I’m Moving to Australia
Megan embraces a quarter-life epiphany
I couldn’t take a deep breath. My hands were shaky as I tried to write coherent e-mails to colleagues and clients. It was the last Monday of January and my last Monday of work; a week later I would be unemployed.
I had given my company notice in the first week of November, about a week after I had something of a quarter-life epiphany and decided to quit my job and move to Australia.
Let me back up: Last July, after living in Honolulu for two and half years, I moved back home to work out of my PR company’s New York office. Luckily, I was able to return to Hawaii only four months later to play in the annual lacrosse tournament hosted by the club team I had joined while living on the island. It’s a top-five weekend of the year for me, and the 08 event delivered as usual. Inevitably, though, a weekend with so much anticipation and three days of non-stop action always leads to a tough day coming off the high.
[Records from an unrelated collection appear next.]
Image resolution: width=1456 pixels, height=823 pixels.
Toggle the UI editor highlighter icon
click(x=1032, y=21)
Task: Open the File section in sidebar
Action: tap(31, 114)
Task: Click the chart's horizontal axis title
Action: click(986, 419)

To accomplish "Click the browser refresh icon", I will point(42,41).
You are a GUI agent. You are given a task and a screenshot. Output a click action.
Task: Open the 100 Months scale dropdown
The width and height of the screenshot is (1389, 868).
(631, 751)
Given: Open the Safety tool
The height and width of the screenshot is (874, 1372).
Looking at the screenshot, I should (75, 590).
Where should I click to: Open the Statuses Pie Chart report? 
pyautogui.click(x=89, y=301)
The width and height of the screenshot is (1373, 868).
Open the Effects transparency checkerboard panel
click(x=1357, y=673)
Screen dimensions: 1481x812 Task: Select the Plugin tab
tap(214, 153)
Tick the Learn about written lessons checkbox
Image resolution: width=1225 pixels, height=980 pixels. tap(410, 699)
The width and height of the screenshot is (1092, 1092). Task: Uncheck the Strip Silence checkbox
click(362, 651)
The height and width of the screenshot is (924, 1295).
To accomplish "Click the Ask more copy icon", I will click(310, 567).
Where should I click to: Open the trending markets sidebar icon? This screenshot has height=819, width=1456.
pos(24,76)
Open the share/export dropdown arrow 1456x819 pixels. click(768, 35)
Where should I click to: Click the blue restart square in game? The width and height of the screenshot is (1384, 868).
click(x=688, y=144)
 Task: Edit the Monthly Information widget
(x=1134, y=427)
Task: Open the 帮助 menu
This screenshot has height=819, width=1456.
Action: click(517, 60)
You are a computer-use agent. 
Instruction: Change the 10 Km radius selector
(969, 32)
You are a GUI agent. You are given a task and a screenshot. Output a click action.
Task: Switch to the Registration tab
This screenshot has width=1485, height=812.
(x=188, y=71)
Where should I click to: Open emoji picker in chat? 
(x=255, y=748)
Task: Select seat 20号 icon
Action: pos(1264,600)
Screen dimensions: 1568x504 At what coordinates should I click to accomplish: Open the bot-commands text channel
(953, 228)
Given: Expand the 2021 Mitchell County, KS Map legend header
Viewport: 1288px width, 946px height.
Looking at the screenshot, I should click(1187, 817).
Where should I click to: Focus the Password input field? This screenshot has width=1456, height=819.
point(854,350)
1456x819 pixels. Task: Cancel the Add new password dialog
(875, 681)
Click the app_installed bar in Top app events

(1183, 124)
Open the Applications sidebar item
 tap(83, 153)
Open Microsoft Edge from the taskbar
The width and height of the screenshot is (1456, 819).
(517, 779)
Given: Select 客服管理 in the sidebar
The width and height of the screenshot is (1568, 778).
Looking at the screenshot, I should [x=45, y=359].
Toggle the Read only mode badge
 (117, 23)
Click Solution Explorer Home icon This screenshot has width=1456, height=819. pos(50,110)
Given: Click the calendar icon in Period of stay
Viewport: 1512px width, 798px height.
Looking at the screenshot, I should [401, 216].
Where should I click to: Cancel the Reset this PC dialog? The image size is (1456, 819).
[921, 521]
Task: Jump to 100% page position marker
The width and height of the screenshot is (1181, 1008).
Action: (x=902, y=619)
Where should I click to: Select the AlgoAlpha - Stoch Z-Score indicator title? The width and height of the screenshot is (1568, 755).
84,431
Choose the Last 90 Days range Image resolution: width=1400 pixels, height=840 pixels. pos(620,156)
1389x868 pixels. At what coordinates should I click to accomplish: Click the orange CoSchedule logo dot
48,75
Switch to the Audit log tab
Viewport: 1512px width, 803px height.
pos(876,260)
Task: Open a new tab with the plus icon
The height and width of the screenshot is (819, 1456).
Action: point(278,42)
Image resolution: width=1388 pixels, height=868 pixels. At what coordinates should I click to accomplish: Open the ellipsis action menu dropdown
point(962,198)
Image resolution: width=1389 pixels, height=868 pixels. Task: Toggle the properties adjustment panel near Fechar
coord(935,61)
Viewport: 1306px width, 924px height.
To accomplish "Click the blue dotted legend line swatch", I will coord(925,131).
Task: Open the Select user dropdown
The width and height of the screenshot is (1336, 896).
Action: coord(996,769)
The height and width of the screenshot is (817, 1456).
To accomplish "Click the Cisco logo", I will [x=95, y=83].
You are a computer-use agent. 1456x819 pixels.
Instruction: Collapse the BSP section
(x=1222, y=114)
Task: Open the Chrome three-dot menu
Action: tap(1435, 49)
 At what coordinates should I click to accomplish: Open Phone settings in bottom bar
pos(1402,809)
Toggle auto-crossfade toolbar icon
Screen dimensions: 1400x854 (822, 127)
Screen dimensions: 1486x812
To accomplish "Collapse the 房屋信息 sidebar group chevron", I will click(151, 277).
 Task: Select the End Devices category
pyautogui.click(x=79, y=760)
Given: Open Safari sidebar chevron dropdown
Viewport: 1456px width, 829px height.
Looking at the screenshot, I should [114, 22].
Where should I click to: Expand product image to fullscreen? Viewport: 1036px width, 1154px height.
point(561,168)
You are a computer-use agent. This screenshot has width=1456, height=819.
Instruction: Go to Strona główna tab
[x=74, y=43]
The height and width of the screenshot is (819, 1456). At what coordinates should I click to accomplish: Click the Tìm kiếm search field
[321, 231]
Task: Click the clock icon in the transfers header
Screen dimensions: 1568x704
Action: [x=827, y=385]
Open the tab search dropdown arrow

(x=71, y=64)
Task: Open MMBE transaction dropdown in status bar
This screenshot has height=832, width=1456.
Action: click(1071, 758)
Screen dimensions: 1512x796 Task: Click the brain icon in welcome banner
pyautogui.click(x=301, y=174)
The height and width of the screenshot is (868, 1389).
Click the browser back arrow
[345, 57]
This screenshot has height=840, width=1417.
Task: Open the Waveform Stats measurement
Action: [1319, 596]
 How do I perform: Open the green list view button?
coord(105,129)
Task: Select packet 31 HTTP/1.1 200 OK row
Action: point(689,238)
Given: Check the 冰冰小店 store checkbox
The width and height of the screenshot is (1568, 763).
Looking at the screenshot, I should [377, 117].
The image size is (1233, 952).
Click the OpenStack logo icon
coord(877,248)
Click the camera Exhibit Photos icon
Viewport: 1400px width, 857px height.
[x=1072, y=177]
I found myself sitting on Waikiki Beach alone the Monday after the tournament. Even though I was back in paradise, I was – and had been – feeling somewhat off-kilter. It was great being close to my family again in New York, but living with my parents and commuting over an hour to work was a drag. I loved my job, but the stress of the economy was creeping into even our happy office.
As I sat wallowing, it dawned on me: I had zero responsibility to anything or anyone at the moment, save my job. I had no lease, no car payments, no boyfriend, not even a pet to worry about. Immediately following this realization came the deeper understanding that this situation probably doesn’t happen very often: total freedom. This was a call to action to do something big.
So, if I didn’t have to be anywhere in particular, why not go exactly I wanted to be? I had loved my semester in Sydney during college and always dreamed of going back. It was a tough decision to leave my great job of almost three years, but I felt strongly that now was the time to make a change – beginning geographically.
The first questions I received from a few critics were, What will you do over there and what will you do when you get back? Not the point, I’d say, I’m not worried about it. It’s about the journey, right, and who know where it will take me? I’m not moving Down Under to be a beach bum. While hopefully not walking into a 9 to 5er, I plan to use my year abroad to learn, experience new things, stay sharp and, of course, have tons of fun. I have confidence I will return to the real world a year from now a smarter, healthier, more interesting person.
Or, who knows…maybe I won’t even have to reenter the real world as I know it today; perhaps I’ll find something along the way that I can slip into and stay for a while.
So that last Monday of work was three months after I had made my decision; it was no surprise I had five days to wrap up my last three years spent with the company. My shakiness was just reality setting in…with its own questions. Had I tied up or forwarded all my loose ends at the office? Would I be ready to walk away without looking back at 6 p.m. on Friday? Was I really moving to the other side of the world with an entire life to start from scratch in a foreign country?
Finally, I took the reigns and made a decision: what I was feeling was the physical manifestation of my excitement. Yes, I told myself, these jitters were a good thing. It wasn’t stress; I was feeling eager to begin my Australian life.
Now, with my arrival in Sydney imminent, I’m feeling psyched. Of course questions float through my head sporadically. But I’m confident I’ll find all the answers when I get there. Yes, I’ll be learning as I go along. But isn’t that what my adventure is all about?